(Stored data)
========
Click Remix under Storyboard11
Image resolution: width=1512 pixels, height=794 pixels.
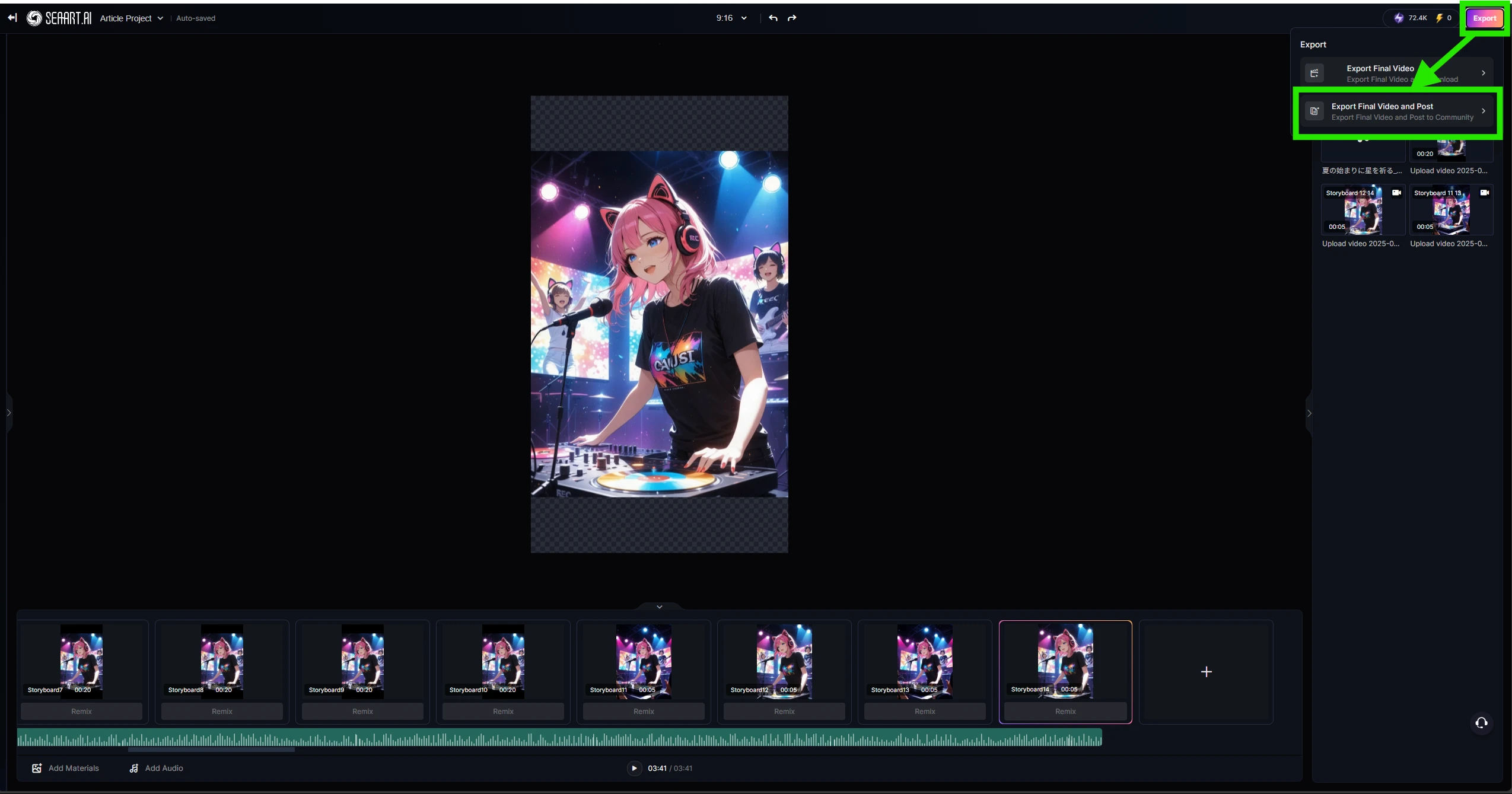click(x=644, y=711)
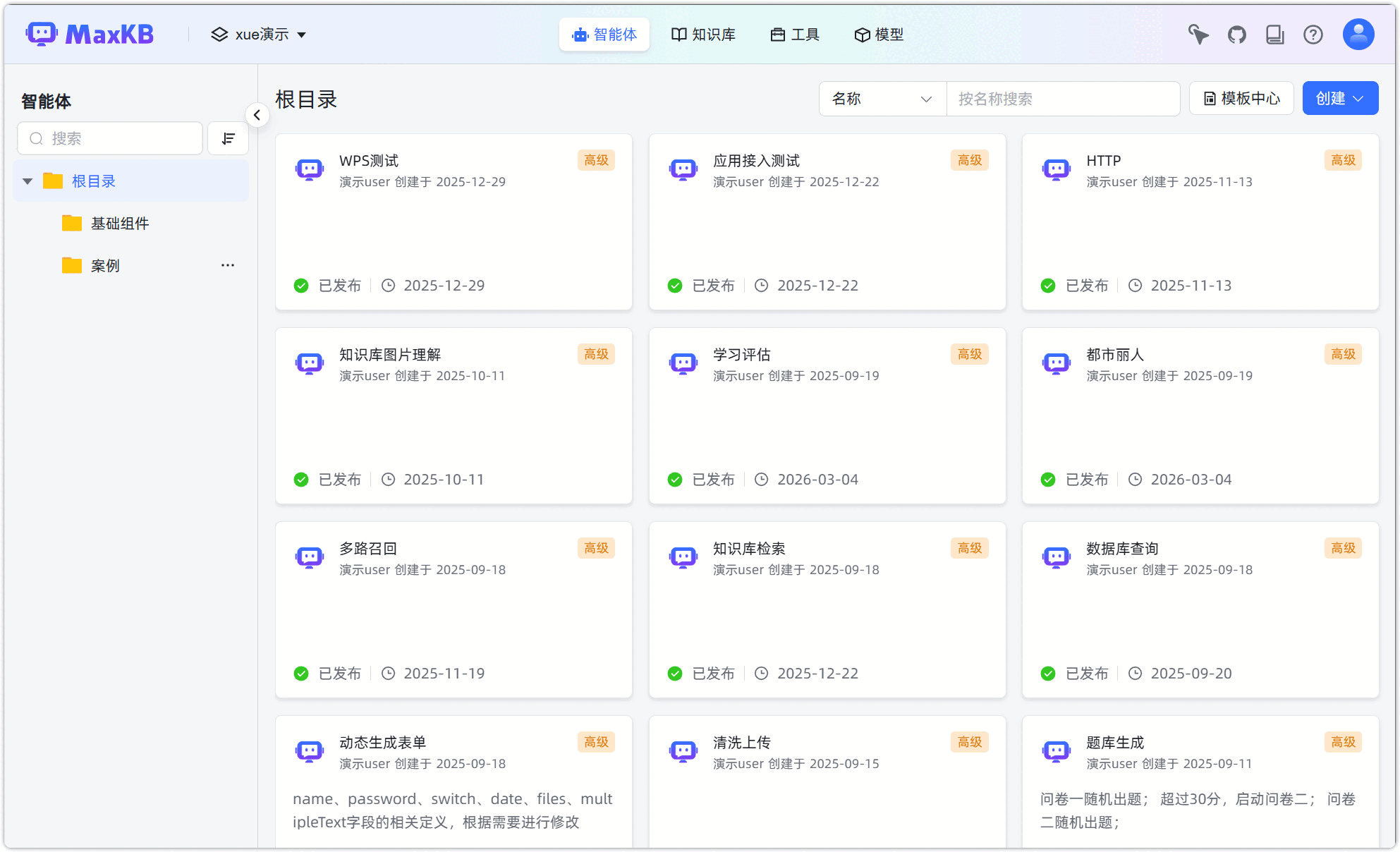
Task: Click the sort folders icon button
Action: pos(228,138)
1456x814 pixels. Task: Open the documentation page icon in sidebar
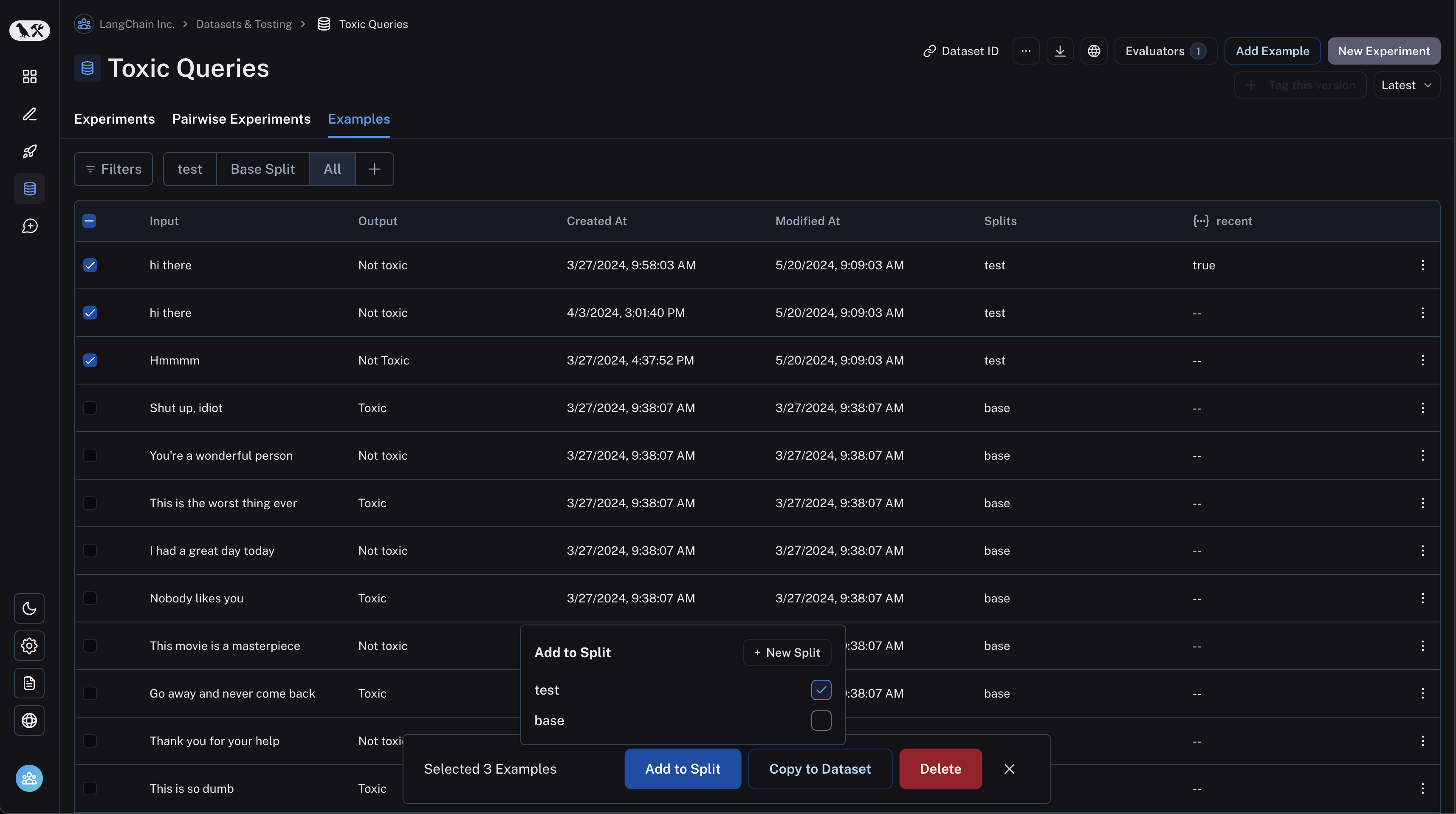[29, 683]
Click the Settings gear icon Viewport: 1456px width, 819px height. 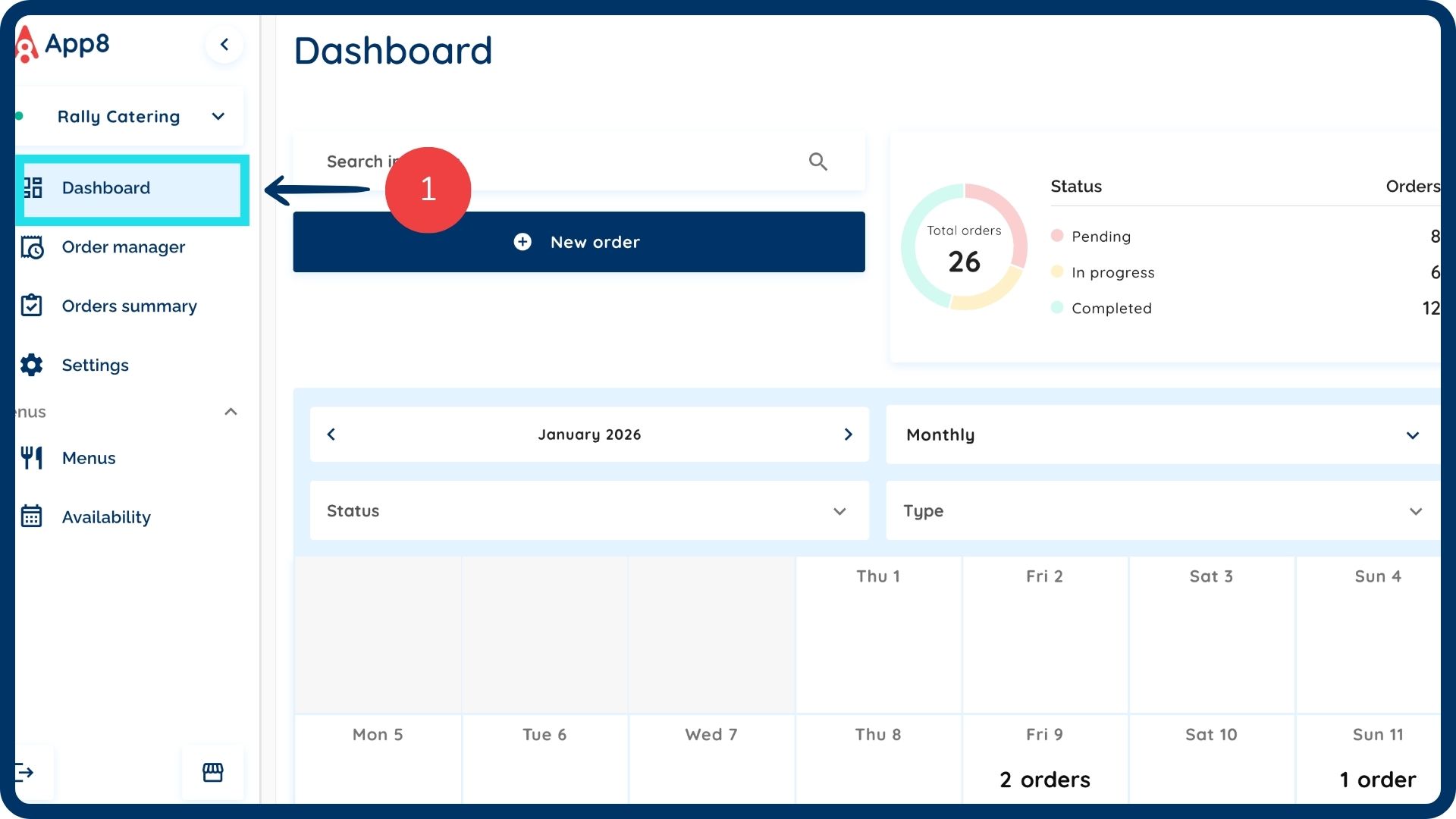tap(32, 365)
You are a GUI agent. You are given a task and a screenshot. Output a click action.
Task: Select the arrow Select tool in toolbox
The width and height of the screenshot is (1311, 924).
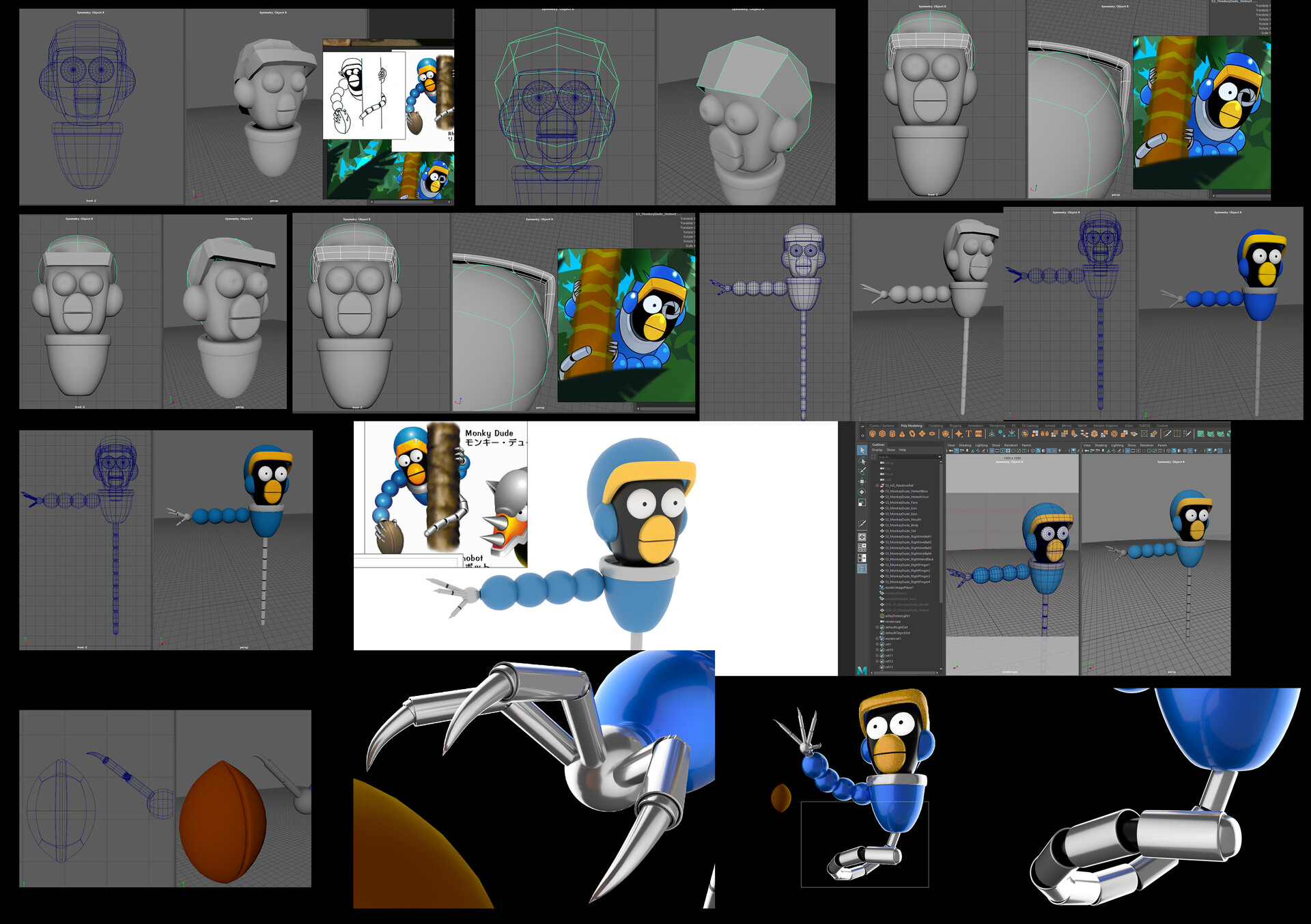coord(862,450)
========
**REQUIRED WORK:** All lines from the one holding "The width and" through the last line of the records need to be copied exactly, both ends included, and the pictures left behind.

**SOLUTION:**
The width and height of the screenshot is (1311, 924).
coord(862,450)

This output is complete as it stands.